Cuterebra in cats causing upper respiratory signs | VETgirl Veterinary Continuing Education Videos
In this VETgirl online veterinary continuing education video, we discuss cuterebriasis and how it can cause upper respiratory signs in cats. The rabbit bot fly, or Cuterebra, is a large non-biting fly that is less species-specific than other flies and has been associated with infestations in both the cat and dog. Female flies deposit their eggs on blades of grass around rabbit burrows, waiting for their primary host, the rabbit, to pass through. Occasionally, these eggs may instead be picked up on the fur of indoor/outdoor cats (or other animals such as dogs, foxes, etc.). The eggs hatch in response to body heat, and the larvae migrates into the oronasal passages. The larvae then continues to migrate throughout the body, eventually emerging typically through the skin, where the larvae continues to mature. (The larvae can also emerge elsewhere in the tissue, such as the cornea, nares, etc.). Cuterebriasis is most common in hot humid summer months, and presents with vague clinical signs. When the larvae migrates through the oronasal passages in the cat, clinical signs of secondary inflammation, congestion, and difficulty breathing can occur. Other symptoms in cats include unilateral or bilateral nasal discharge, excessive sneezing, coughing, gagging, fever, epistaxis, or even neurologic symptoms such as ataxia or seizures.

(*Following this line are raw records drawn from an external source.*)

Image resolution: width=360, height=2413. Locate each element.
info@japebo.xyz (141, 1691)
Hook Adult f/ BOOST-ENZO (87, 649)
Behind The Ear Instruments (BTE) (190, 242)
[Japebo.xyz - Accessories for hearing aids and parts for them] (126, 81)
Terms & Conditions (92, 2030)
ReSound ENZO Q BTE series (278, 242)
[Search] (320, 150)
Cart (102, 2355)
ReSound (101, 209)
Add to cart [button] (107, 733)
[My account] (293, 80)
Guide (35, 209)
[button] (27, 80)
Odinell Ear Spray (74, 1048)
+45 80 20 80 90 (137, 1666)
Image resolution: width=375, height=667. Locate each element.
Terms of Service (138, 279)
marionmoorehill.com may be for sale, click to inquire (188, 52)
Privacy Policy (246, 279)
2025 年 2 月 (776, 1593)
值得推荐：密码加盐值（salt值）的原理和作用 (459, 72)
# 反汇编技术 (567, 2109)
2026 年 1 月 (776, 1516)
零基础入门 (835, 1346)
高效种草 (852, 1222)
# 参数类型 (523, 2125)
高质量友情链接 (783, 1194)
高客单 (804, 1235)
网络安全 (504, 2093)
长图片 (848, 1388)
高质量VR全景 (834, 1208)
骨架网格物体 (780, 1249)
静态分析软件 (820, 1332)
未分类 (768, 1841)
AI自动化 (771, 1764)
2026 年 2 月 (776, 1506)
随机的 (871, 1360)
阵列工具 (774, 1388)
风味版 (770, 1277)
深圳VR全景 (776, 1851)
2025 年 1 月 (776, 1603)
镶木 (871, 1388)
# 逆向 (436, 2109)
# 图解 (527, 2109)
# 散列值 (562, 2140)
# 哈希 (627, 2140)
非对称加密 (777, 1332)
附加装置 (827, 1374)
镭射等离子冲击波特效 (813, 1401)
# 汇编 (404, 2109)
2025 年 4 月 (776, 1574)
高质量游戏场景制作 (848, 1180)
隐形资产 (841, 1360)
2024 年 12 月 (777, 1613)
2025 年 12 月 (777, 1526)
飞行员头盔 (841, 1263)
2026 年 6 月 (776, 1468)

Diagnosis of cuterebriasis can be difficult and is based primarily on clinical symptoms, or direct visualization as a pinpoint “bump” with a central opening (where a Cuterebra larvae may be partially sticking out). A thorough oral exam is recommended and localized regions of oropharyngeal swelling or ulceration may be seen. Typically, sedation is necessary. When clinical symptoms are evident, treatment is warranted. In some cases, the parasite itself can be manually removed, but in most cases, treatment includes a parasiticide (e.g., ivermectin).
Due to the risk of anaphylaxis as the Cuterebra larvae dies, steroids and diphenhydramine are recommended. Often times these are first given as injections, followed by another week or two of prednisolone. In some cases, secondary bacterial infections are treated with antibiotics. Other supportive care, such as fluids or supplemental oxygen, may also be needed. Generally the prognosis is good, with clinical symptoms resolving within a week. Prevention is by keeping cats indoors, especially during hot humid summer months.